DESCRIPTION OF THE TASK: Where in the records does the word "hint" occur? Copy each line in which it does.

SUPPLIED MATERIAL:
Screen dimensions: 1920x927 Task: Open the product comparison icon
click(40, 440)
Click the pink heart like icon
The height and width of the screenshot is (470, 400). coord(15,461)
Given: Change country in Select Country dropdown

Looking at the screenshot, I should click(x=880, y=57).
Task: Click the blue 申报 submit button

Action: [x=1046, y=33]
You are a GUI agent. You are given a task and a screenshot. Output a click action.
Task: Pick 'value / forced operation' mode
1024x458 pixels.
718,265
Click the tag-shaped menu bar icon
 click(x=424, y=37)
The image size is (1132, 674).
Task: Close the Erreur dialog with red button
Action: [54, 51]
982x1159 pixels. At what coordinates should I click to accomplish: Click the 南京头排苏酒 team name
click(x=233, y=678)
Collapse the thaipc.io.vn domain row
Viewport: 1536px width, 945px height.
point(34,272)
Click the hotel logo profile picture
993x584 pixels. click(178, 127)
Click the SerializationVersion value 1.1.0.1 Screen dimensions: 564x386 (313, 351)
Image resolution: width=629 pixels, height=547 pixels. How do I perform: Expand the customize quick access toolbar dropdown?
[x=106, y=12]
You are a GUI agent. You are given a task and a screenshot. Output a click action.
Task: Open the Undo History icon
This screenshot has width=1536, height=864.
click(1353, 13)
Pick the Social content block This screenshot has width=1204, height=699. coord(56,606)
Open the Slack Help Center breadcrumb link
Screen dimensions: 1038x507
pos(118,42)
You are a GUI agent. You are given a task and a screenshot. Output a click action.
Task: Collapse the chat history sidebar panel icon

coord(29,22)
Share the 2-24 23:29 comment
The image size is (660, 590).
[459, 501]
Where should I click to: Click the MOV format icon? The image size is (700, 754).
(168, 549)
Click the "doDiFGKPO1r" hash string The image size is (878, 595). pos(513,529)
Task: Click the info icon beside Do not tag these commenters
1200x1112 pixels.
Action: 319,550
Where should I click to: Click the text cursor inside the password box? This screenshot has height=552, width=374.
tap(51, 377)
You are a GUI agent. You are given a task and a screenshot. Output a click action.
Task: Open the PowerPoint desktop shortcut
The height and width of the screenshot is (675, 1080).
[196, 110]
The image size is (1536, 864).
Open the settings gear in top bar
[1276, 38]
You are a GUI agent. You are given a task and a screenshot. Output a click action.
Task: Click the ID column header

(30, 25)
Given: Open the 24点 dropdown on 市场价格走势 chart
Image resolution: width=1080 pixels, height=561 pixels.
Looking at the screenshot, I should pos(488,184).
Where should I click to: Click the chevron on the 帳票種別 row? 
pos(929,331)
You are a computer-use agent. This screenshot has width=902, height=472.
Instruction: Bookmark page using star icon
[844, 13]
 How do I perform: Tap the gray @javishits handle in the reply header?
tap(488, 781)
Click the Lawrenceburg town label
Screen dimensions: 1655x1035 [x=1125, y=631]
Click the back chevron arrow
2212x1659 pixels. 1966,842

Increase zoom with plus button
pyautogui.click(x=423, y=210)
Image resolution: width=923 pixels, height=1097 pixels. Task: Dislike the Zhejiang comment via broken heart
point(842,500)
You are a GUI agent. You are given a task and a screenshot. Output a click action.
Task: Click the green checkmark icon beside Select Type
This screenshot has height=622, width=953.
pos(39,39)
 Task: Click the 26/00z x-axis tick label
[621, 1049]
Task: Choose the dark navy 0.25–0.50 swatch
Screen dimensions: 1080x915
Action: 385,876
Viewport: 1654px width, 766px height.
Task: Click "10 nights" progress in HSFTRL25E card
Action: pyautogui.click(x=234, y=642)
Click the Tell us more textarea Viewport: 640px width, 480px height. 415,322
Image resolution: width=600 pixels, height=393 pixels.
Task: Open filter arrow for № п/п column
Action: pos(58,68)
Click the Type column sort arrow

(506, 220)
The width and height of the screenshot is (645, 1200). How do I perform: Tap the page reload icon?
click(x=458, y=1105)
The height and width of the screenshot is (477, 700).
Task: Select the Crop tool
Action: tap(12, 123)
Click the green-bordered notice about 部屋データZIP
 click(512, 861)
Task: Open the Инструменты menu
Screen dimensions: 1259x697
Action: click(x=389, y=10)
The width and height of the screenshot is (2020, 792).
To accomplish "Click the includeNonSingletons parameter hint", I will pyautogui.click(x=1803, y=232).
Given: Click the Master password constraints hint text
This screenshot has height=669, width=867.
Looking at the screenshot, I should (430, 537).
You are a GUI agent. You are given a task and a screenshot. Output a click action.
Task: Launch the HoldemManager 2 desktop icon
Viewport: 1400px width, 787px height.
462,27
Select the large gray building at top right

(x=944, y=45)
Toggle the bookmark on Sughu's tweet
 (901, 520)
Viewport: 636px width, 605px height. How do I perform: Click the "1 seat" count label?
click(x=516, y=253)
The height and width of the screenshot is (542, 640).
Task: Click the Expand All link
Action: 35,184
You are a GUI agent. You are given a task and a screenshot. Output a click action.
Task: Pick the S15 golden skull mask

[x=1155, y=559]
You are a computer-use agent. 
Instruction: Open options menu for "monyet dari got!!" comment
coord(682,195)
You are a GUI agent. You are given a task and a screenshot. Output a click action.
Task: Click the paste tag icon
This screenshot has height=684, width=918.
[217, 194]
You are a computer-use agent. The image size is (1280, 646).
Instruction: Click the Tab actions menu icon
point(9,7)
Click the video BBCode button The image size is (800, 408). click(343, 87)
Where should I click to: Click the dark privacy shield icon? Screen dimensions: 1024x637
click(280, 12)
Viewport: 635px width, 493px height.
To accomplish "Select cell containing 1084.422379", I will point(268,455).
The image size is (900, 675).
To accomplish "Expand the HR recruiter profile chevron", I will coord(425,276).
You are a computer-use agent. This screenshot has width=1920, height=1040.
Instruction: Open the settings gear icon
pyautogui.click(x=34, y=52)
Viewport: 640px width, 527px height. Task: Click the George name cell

THE COMPLETED TASK:
To accomplish "Click the includeNonSingletons parameter hint", I will pyautogui.click(x=1803, y=232).
Given: Click the Master password constraints hint text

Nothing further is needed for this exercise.